I jest with many of my IT peers, when they suggest that we develop business rules for our customers, and maybe we need to create a standard language for this purpose. Hmmm… a common business oriented language makes perfect sense. Let’s do it and call it COBOL.
Every couple of years, the IT press laments about what will happen when we run out of aging Cobol programmers. “…It’s another Y2K crisis, all Cobol systems will stop running as our programmers retire...” This will not happen. We will always be able to train people to code in any programming language. If the economics are right they will be educated and replace an aging workforce.
Business leaders, responsible for the growth of their corporations, should be concerned about two open questions:
- Will the sole provider of the 40 year old architecture forego its powerful position and provide multiple open-architecture upgrade paths for continued operation and growth? Architecture flexibility is required to reduce operational risk.
- As experienced Cobol business analysts leave the workforce, who will maintain that essential link between your critical business processes and your critical business applications? The essential link is necessary to maintain and grow applications in a competitive business marketplace.
Multiple answers have been proposed to reduce the danger that these two questions bring forward. I only see a few practical solutions and recommendations to minimize this intersection of risks:
- Architecture-to-architecture transformation tools are becoming Cobol-ready. Find a large corporate mission-critical application, commit to transforming it, move it to a new open architecture, and operate it in a production environment. Understand the difficulty, the costs, and rewards of independence. Make a knowledgeable plan to mitigate the risk.
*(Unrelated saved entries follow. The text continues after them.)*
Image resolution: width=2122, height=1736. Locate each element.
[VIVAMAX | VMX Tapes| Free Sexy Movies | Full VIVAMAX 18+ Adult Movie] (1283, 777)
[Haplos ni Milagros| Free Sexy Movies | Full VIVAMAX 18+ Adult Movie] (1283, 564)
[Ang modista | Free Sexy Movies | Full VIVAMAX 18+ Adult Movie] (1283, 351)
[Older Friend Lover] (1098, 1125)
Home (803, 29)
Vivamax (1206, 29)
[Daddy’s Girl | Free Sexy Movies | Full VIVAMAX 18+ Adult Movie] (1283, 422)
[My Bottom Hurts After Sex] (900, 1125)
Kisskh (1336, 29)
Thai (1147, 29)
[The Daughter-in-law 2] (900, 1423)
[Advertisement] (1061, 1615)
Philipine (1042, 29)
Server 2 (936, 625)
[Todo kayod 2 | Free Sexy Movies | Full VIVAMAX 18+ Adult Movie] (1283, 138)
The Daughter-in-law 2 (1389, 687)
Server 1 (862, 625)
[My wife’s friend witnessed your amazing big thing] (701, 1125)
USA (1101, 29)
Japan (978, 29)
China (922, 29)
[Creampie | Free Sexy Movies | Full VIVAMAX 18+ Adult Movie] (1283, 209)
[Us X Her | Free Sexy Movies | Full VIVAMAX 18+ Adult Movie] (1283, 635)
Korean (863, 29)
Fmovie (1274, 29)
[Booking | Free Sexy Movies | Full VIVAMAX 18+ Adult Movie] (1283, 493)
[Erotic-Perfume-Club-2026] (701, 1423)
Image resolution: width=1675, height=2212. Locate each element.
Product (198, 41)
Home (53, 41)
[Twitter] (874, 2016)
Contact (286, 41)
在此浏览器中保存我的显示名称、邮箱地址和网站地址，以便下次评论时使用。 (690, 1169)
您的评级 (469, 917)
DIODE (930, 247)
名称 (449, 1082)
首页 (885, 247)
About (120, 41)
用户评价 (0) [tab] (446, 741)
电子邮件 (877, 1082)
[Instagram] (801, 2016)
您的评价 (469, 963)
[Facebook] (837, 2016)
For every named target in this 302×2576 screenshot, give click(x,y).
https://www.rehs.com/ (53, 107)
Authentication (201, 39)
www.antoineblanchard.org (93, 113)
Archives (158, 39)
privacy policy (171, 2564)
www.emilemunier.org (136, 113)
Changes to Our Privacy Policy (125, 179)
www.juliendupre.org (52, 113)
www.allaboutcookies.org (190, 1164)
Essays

- Many of the transformation tools claim to extract business rules from Cobol applications. Use existing tools or create tools to mine critical application business rules and use your talented experienced Cobol business analysts to connect the rules to documented business processes. UML use-case diagrams provide one method of documenting the rules-to-processes connections.
I have to put some more thought into it – but we might just be able to extract the business rules and leave the rules in a Common Business Oriented Language as we attempt to connect them to our business processes. I think this would make a fitting legacy to Grace Murray Hopper. Any other suggestions?